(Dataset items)
⁂

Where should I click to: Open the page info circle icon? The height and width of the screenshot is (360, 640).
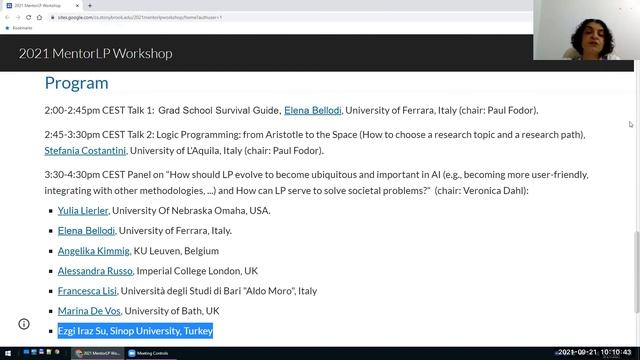(x=24, y=324)
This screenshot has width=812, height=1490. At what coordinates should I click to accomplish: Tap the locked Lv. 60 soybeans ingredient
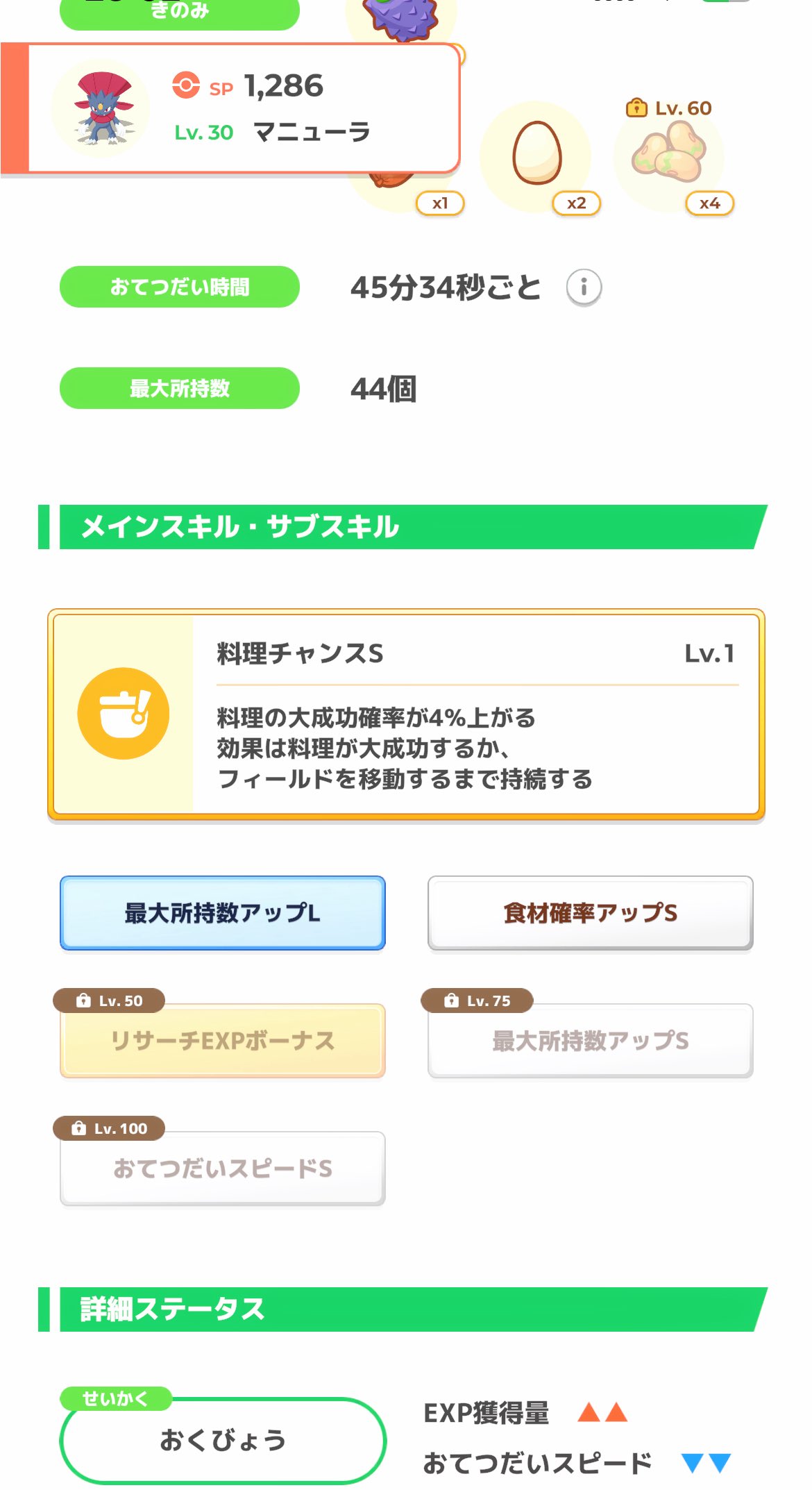pos(668,152)
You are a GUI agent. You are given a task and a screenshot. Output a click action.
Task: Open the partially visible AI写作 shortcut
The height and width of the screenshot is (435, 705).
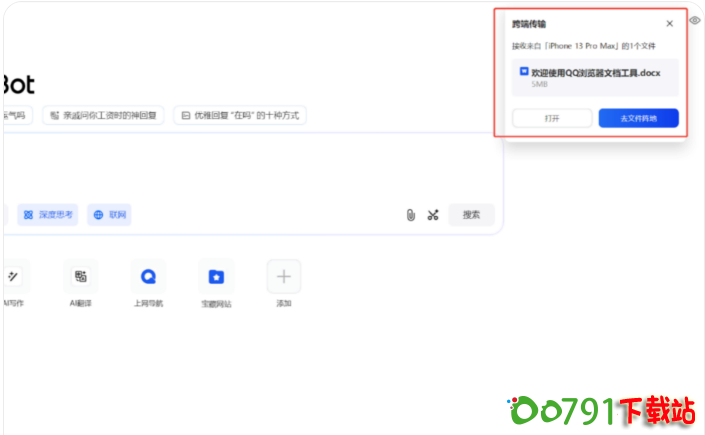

⁂

Write the lines from the one containing "This screenshot has" through the end of the data above exactly as they appear, and do not carry over any picture.

This screenshot has width=812, height=1490. At what coordinates should I click to accomplish: Tap the locked Lv. 60 soybeans ingredient
pos(668,152)
You are a GUI agent. You are given a task and a screenshot. Output a click action.
Task: Open the partially visible AI写作 shortcut
The height and width of the screenshot is (435, 705).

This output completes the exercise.